* **Your objective**
Return every line in the rows below that contains the word "list".
* * *
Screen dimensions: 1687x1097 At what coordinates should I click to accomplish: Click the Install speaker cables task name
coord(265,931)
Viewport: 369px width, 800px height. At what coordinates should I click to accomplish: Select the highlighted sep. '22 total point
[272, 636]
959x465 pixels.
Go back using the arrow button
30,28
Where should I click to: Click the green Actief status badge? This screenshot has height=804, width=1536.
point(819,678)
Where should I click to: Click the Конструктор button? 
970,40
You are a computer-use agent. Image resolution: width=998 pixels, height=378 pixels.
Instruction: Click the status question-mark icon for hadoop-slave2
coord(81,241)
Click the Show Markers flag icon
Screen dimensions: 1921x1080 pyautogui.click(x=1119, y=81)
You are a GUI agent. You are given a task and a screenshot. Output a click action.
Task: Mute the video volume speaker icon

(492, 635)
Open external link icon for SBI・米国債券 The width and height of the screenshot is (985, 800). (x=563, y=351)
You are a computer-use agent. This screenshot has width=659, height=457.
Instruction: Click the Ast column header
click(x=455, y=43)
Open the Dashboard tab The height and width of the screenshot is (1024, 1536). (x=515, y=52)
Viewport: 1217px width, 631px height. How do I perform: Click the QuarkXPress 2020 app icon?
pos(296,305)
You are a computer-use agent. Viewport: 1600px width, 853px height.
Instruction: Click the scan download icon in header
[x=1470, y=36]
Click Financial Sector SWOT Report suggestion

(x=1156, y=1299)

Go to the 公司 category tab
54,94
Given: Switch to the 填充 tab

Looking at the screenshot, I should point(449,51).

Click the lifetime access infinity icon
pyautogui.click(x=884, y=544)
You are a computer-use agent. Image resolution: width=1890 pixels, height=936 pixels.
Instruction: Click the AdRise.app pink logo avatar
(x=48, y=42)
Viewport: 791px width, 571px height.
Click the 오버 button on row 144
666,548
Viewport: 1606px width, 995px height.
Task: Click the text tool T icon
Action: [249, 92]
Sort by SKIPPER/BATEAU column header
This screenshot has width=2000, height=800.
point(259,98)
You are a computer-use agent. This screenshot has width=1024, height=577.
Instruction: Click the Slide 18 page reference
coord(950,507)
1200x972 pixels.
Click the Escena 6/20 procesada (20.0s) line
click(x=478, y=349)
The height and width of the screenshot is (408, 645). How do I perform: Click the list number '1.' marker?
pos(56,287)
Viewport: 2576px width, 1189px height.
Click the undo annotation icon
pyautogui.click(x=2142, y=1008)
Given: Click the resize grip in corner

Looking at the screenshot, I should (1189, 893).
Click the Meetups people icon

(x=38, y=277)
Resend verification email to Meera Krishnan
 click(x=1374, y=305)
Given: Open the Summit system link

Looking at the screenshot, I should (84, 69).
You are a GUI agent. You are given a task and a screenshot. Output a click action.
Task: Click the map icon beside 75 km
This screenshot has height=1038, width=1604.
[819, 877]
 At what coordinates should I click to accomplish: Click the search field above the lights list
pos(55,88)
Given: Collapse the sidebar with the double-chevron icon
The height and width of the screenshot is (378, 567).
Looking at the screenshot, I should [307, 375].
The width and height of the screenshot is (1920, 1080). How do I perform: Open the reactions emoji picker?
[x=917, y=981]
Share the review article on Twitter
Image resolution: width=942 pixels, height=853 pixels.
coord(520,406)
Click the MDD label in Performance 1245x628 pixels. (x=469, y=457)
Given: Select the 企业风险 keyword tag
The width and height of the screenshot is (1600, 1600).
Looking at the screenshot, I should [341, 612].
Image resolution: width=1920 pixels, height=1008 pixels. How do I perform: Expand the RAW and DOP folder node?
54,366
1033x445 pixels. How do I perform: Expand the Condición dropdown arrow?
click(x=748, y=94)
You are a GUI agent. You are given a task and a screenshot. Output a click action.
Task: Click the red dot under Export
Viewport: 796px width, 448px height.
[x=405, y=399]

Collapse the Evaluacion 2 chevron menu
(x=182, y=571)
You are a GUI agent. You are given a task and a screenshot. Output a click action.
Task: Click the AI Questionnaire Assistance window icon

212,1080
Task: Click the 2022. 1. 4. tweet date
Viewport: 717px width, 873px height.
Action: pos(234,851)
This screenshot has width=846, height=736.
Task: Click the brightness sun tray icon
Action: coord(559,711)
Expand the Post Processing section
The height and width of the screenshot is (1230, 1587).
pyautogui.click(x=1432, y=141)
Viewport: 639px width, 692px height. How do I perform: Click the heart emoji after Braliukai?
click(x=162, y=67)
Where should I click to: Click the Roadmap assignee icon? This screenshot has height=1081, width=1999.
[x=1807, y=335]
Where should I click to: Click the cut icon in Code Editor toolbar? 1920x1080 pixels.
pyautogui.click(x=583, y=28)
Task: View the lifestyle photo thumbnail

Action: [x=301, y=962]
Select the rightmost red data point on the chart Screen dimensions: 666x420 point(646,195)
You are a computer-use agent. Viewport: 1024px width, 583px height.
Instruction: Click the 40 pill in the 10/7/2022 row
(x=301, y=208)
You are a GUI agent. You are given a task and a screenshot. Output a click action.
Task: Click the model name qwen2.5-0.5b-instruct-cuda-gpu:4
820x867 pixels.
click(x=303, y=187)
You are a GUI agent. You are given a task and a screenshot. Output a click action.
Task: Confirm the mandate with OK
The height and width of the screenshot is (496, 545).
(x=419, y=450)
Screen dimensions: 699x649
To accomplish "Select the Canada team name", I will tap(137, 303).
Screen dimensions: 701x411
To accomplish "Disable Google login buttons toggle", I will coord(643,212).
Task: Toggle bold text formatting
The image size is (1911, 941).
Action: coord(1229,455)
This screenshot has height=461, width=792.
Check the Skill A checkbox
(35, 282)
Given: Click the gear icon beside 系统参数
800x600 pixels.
* * *
* **Answer to this task**
The height and width of the screenshot is (408, 645). How do I perform: Click the list number '1.' marker?
 At what coordinates should I click to accomplish: Click the search field above the lights list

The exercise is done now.